> WHAT THE TASK REQUIRES: Repeat the entries without change, omitting the pictures.

- Opening Delimiter -

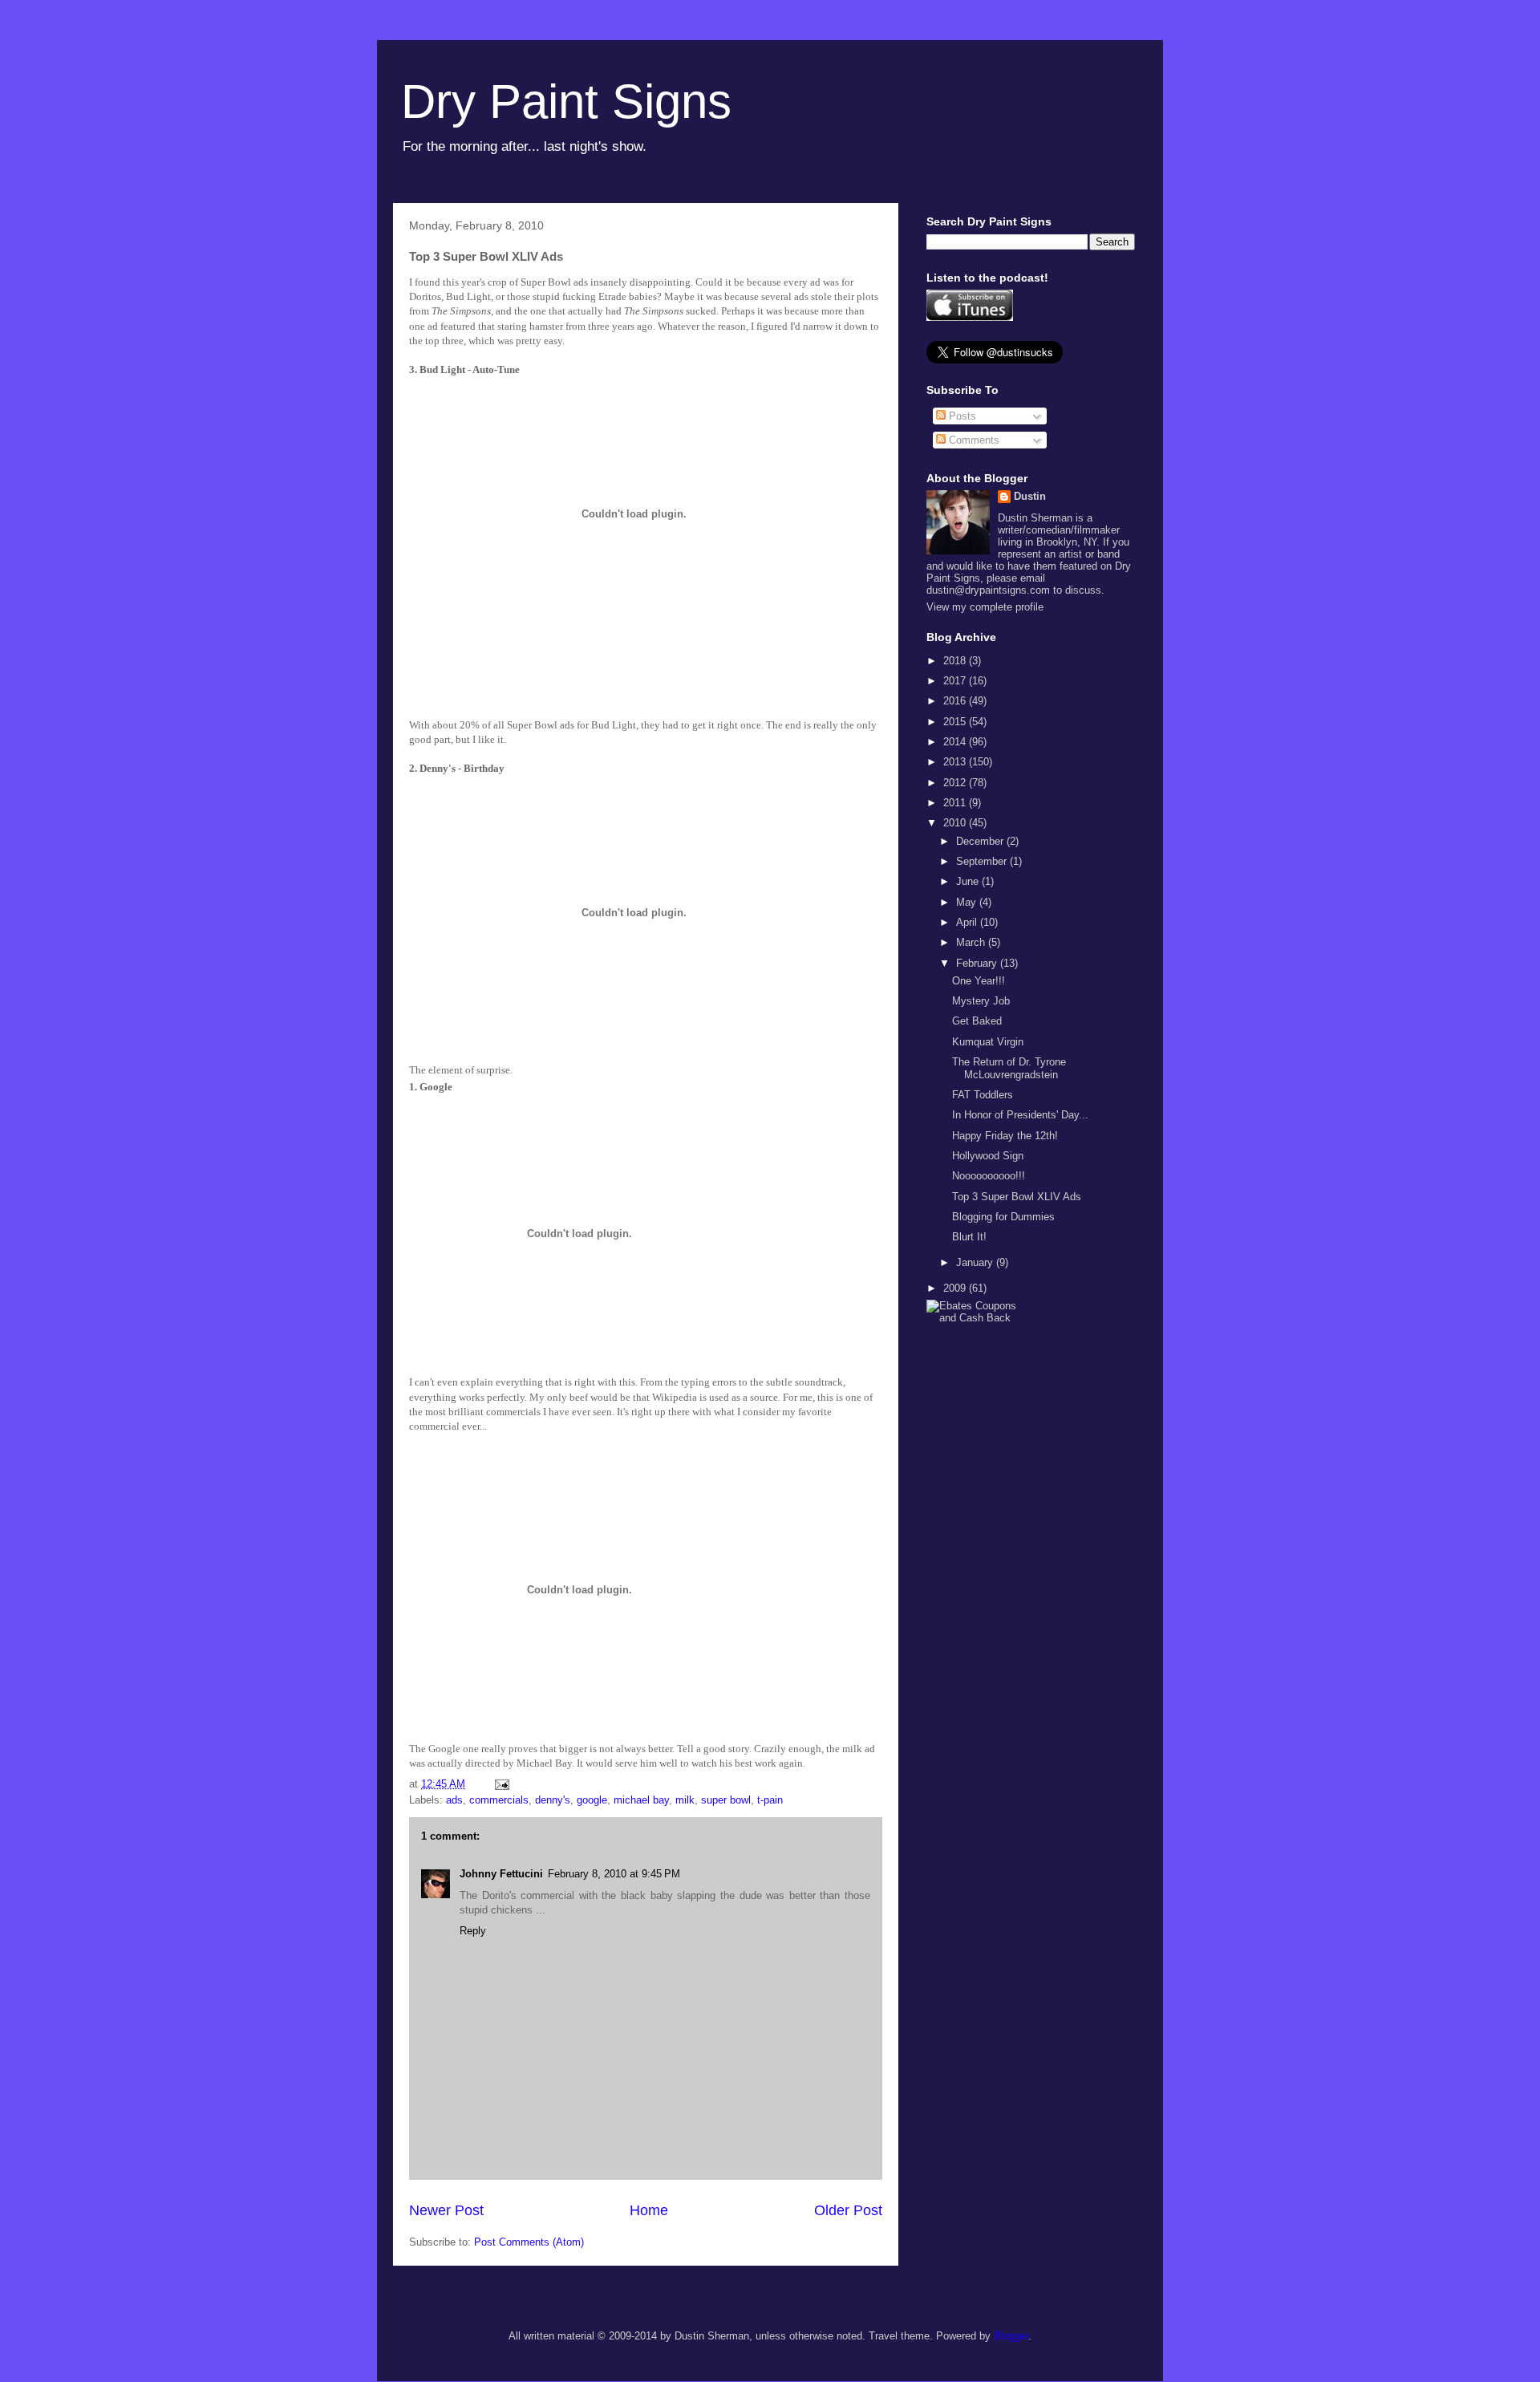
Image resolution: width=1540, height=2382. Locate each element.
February (978, 963)
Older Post (848, 2210)
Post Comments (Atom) (529, 2242)
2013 (956, 762)
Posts (961, 416)
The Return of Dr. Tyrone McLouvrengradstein (1009, 1068)
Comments (972, 440)
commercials (499, 1800)
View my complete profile (985, 607)
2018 (956, 661)
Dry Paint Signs (566, 101)
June (969, 881)
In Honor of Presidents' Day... (1020, 1115)
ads (454, 1800)
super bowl (726, 1800)
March (972, 942)
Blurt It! (969, 1237)
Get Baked (977, 1021)
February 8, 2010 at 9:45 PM (614, 1874)
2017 (956, 681)
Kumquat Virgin (987, 1042)
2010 (956, 823)
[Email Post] (501, 1784)
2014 (956, 742)
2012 (956, 783)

- Closing Delimiter -

> EXERCISE RESPONSE:
Image resolution: width=1540, height=2382. Locate each element.
February (978, 963)
Older Post (848, 2210)
Post Comments (Atom) (529, 2242)
2013 (956, 762)
Posts (961, 416)
The Return of Dr. Tyrone McLouvrengradstein (1009, 1068)
Comments (972, 440)
commercials (499, 1800)
View my complete profile (985, 607)
2018 (956, 661)
Dry Paint Signs (566, 101)
June (969, 881)
In Honor of Presidents' Day... (1020, 1115)
ads (454, 1800)
super bowl (726, 1800)
March (972, 942)
Blurt It! (969, 1237)
Get Baked (977, 1021)
February 8, 2010 at 9:45 PM (614, 1874)
2017 (956, 681)
Kumquat Virgin (987, 1042)
2010 (956, 823)
[Email Post] (501, 1784)
2014 (956, 742)
2012 (956, 783)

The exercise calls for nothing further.